Eastern equine encephalitis virus (EEEV) is transmitted to humans through the bite of an infected mosquito. Human EEEV cases occur relatively infrequently, largely because the primary transmission cycle takes place in and around swampy areas where human populations tend to be limited. All residents of and visitors to areas where EEEV activity has been identified are at risk of infection. People who engage in outdoor work and recreational activities in endemic areas are at increased risk of infection. Persons over age 50 and under age 15 seem to be at greatest risk for developing severe disease when infected with EEEV. Overall, only about 4-5% of human EEEV infections result in EEE. EEEV infection is thought to confer life-long immunity against re-infection. It does not confer significant cross-immunity against other alphaviruses (e.g., western equine encephalitis virus), and it confers no cross-immunity against flaviviruses (e.g., West Nile virus) or bunyaviruses (e.g., La Crosse virus).
In the United States, an average of 7 human cases of EEE are reported annually.

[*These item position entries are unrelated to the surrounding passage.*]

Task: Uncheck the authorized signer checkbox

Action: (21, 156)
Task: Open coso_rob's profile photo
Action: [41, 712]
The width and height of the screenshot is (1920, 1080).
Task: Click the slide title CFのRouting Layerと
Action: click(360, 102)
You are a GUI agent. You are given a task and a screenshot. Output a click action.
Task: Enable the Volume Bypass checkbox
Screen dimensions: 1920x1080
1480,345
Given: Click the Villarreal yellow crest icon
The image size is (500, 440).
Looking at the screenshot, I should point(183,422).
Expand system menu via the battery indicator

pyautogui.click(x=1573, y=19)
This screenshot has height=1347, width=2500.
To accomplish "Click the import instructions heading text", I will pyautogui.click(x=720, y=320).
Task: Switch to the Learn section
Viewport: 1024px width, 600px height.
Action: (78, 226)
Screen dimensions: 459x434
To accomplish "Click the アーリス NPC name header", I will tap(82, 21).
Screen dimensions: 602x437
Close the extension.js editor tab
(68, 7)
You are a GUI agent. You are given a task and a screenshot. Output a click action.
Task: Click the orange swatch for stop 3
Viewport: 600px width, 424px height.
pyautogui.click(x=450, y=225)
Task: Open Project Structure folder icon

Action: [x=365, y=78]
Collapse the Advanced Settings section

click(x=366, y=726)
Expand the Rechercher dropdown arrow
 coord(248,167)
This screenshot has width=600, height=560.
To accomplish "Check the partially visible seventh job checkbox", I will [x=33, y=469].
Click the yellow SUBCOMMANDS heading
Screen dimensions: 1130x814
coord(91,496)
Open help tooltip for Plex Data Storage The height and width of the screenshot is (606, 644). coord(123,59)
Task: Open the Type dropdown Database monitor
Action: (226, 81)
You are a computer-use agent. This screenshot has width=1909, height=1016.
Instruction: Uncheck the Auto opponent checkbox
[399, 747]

To ensure standardization of reporting across the country, CDC recommends that the national surveillance case definition be consistently applied by all state health departments.
Most cases of EEE have been reported from Florida, Massachusetts, New York, and North Carolina. EEEV transmission is most common in and around freshwater hardwood swamps in the Atlantic and Gulf Coast states and the Great Lakes region.